Even if foreign matter falls between the lower work roll 1b and the lower intermediate roll 2b during passing of the thin steel strip S, the foreign matter can be reliably removed by washing with a coolant.
Roll flaws generated from the start of rolling can be prevented.

The work roll lift 8 for providing a gap between the lower work roll 1b and the lower intermediate roll 2b and the header 4b for spraying a coolant used for cleaning are both existing ones, so that no special equipment modification is required. ,
Further, unlike the prior art, there is no problem of an increase in roll cost and complexity of roll operation, and roll flaws can be prevented by an inexpensive and simple method.

[0029]

EXAMPLE In the rolling mill shown in FIG. 5, the work roll lift is used to release the upper and lower work rolls, and after passing the thin steel strip through the rolling mill, the upper and lower work rolls are tightened and rolled. When rolling after passing through without opening the gap between the lower work roll and the lower intermediate roll (conventional example), cleaning by spraying coolant (rolling oil) without opening the gap between the lower work roll and the lower intermediate roll Rolling after the rolling (Comparative Example), and rolling after cleaning by spraying a coolant with a 10 mm gap opened by opening the lower work roll and the lower intermediate roll (Example of the present invention) The condition of roll flaws generated from the start was investigated. FIG. 6 shows the results of the investigation.

In the case of the comparative example in which the gap between the lower work roll and the lower intermediate roll is not opened before the start of rolling, the comparative example is slightly improved as compared with the conventional example, but the roll flaw is completely eliminated. Has not been reached.
In the case of the present invention in which a gap was provided between the lower work roll and the lower intermediate roll, washed with a coolant, and then rolled, there were no roll flaws due to foreign matter biting before rolling.

[0031]

As described above, according to the present invention,
No equipment remodeling is required, roll flaws can be significantly reduced using the current work roll and intermediate roll, and the yield can be improved by an inexpensive and simple method.

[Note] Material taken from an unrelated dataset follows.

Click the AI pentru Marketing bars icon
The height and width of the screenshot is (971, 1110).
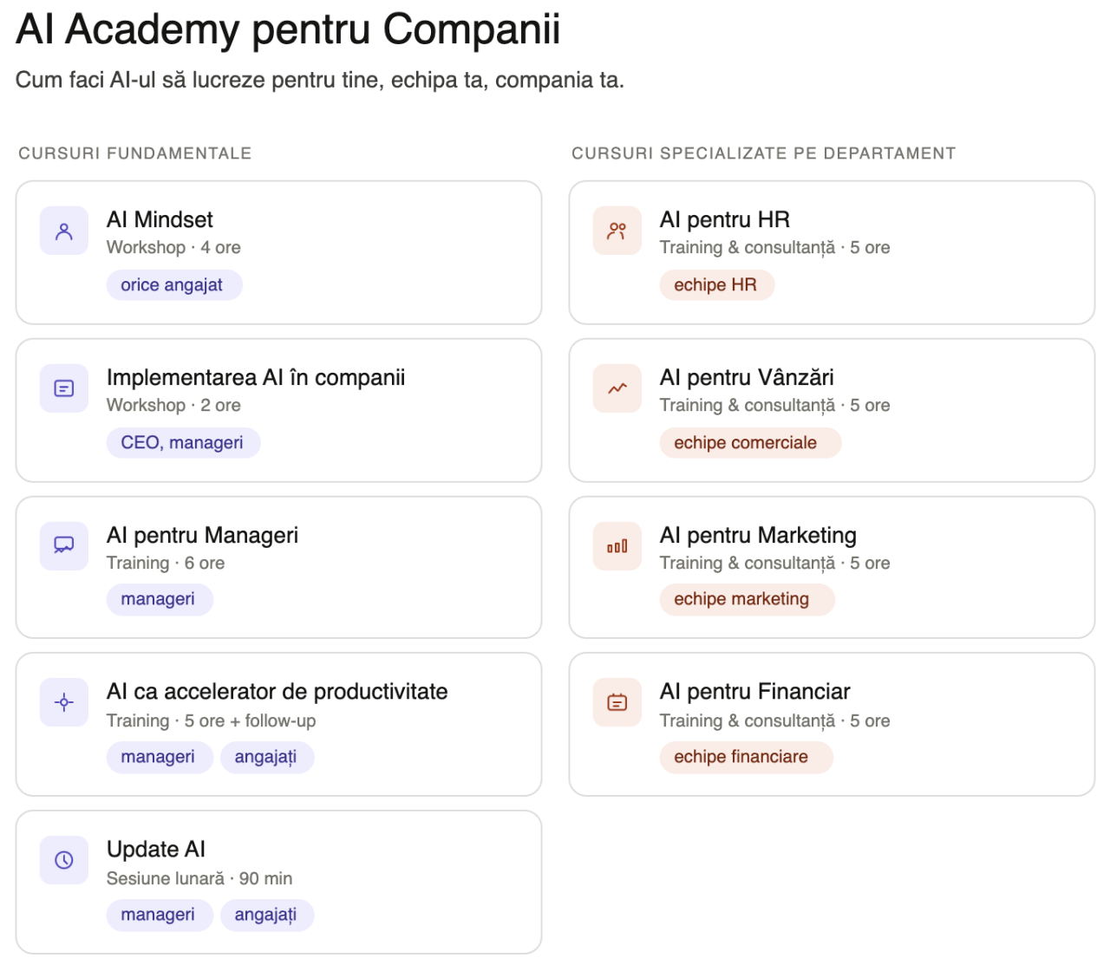click(617, 546)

[Brief description of the drawings]

BRIEF DESCRIPTION OF DRAWINGS FIG. 1 is a diagram showing the occurrence time of roll flaws in a thin steel strip in a conventional technique.

FIG. 2 is a view showing the tendency of roll flaws on a front and back surface of a thin steel strip to occur in a conventional technique.

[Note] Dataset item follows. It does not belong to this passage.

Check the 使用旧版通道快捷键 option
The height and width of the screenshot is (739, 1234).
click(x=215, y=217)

FIG. 3 is a view for explaining a roll flaw generation mechanism according to the related art.

FIG. 4 is a view for explaining a mechanism for preventing occurrence of roll flaws in the present invention.

FIG. 5 is a diagram showing a multi-stage rolling mill used for describing the embodiment of the present invention.

FIG. 6 is a view showing a roll flaw reducing effect of the present invention.

FIG. 7 is a view showing roll flaws generated in a thin steel strip.

[Explanation of symbols]

 1a, 1b Work roll 2a, 2b Intermediate roll 3a, 3b Backup roll 4a, 4b Header 5 Foreign matter 7a, 7b Work roll support 8 Work roll lift S Thin steel strip

Claims (2)

[Claims] In rolling a thin steel strip in a multi-stage rolling mill having at least one work roll and an intermediate roll supporting the work roll, tightening of upper and lower work rolls is released to allow the multi-stage rolling mill to After passing the band, before tightening the upper and lower work rolls, once a gap between the lower work roll and the lower intermediate roll, wash the lower work roll and the lower intermediate roll by spraying rolling oil on the gap A method for preventing roll flaws in a multi-stage rolling mill, comprising removing foreign matter. 2. The multi-stage rolling mill according to claim 1, wherein the multi-stage rolling mill is a multi-stage rolling mill including at least two lower intermediate rolls of a first stage supporting a lower work roll. Prevention method.